PEKANBARU — Di tengah gerimis sore yang membasahi Kota Bertuah, ribuan kader Himpunan Mahasiswa Islam (HMI) dari seluruh Nusantara mulai berdatangan ke Pekanbaru. Mereka membawa serta harapan, aspirasi, dan mimpi-mimpi besar tentang masa depan organisasi mahasiswa Islam tertua di Indonesia. Kongres XXXIV HMI yang mengusung tema “Implementasi Ulul Albab untuk HMI Menyejarah” bukan sekadar perhelatan rutin lima tahunan, melainkan titik balik sejarah yang menentukan arah pergerakan HMI di era yang penuh gejolak ini. Minggu, 25 Mei 2025
Atmosfer politik internal HMI menjelang kongres terasa begitu dinamis. Di berbagai sudut kota Pekanbaru, dari hotel berbintang hingga rumah makan sederhana, diskusi-diskusi serius tentang calon pemimpin masa depan berlangsung dengan intensitas tinggi. Para kader senior dan yunior terlibat dalam perdebatan yang constructive namun penuh gairah, membahas visi-misi para calon yang telah mencuat ke permukaan.
Tiga nama besar telah mengkristal sebagai kontestan utama dalam bursa pencalonan Ketua Umum Pengurus Besar HMI periode 2025-2027. Pertama, sang Jenderal yang kembali mencoba peruntungan untuk ketiga kalinya dengan pengalaman dan jaringan yang telah teruji. Kedua, putra dari tokoh senior HMI Makassar yang mendapat dukungan kuat dari kalangan pemodal besar di lingkungan HMI.
Ketiga, mantan Jenderal yang memasuki arena kontestasi dengan sokongan penuh dari kekuatan penguasa HMI yang akan segera berakhir masa jabatannya.
Yang menarik dari dinamika pencalonan kali ini adalah munculnya generasi baru pemimpin HMI yang tidak hanya cerdas secara intelektual, tetapi juga memiliki pemahaman mendalam tentang tantangan zaman.
Muh.Ahyar dari cabang Mamuju yang kebetulan sekarang menjabat sebagai ketua Badan Koordinasi Sulawesi Selatan dan Barat. Salah satu terbaik yang dimiliki bumi Manakarra Sulawesi Barat, yang mengusung tema “Ulul Albab” yang dipilih sebagai semangat kongres.

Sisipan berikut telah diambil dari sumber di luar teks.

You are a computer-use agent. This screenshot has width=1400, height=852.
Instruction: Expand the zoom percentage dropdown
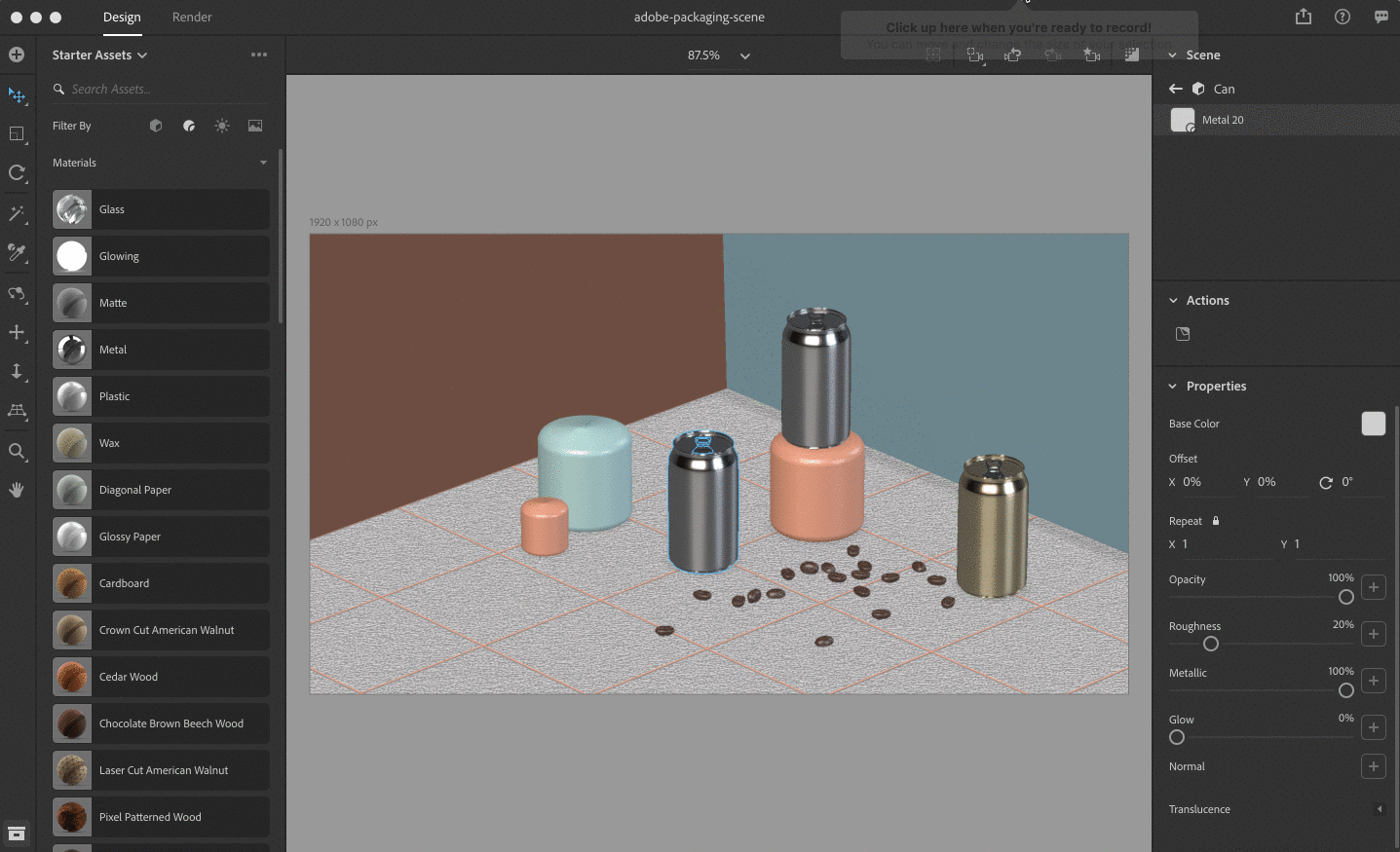(744, 56)
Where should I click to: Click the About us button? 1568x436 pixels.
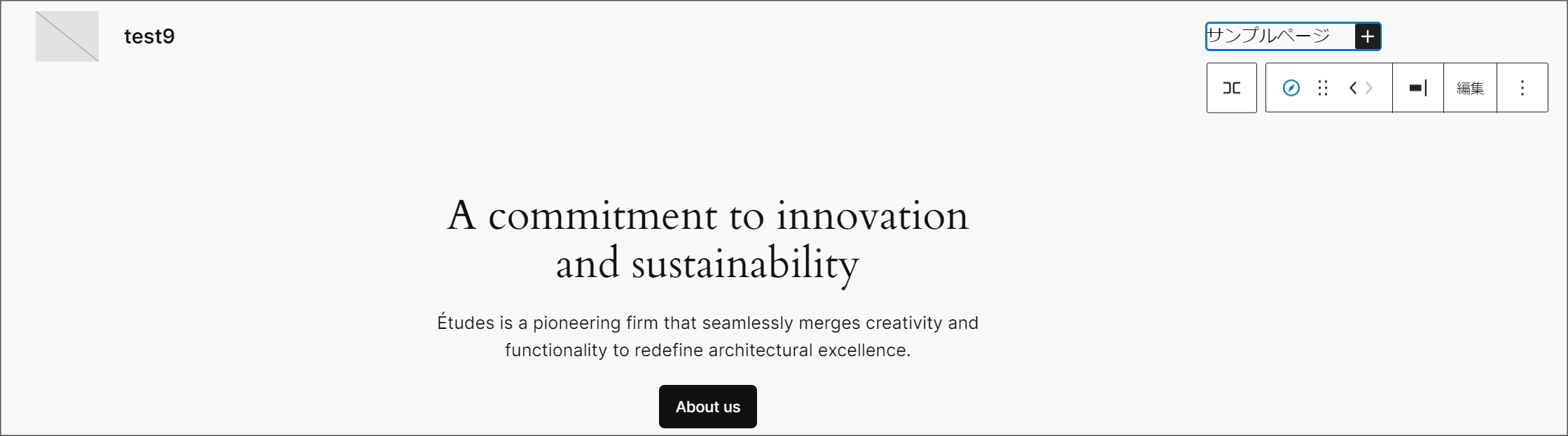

Pemilihan tema “Implementasi Ulul Albab untuk HMI Menyejarah” bukanlah keputusan sembarangan. Ulul Albab, dalam tradisi Al-Qur’an, merujuk pada sosok yang memiliki keseimbangan antara kecerdasan rasional dan kebijaksanaan spiritual. Mereka adalah orang-orang yang mampu melihat tanda-tanda kebesaran Allah dalam fenomena alam dan sosial, kemudian mentransformasikannya menjadi aksi nyata untuk kemaslahatan umat.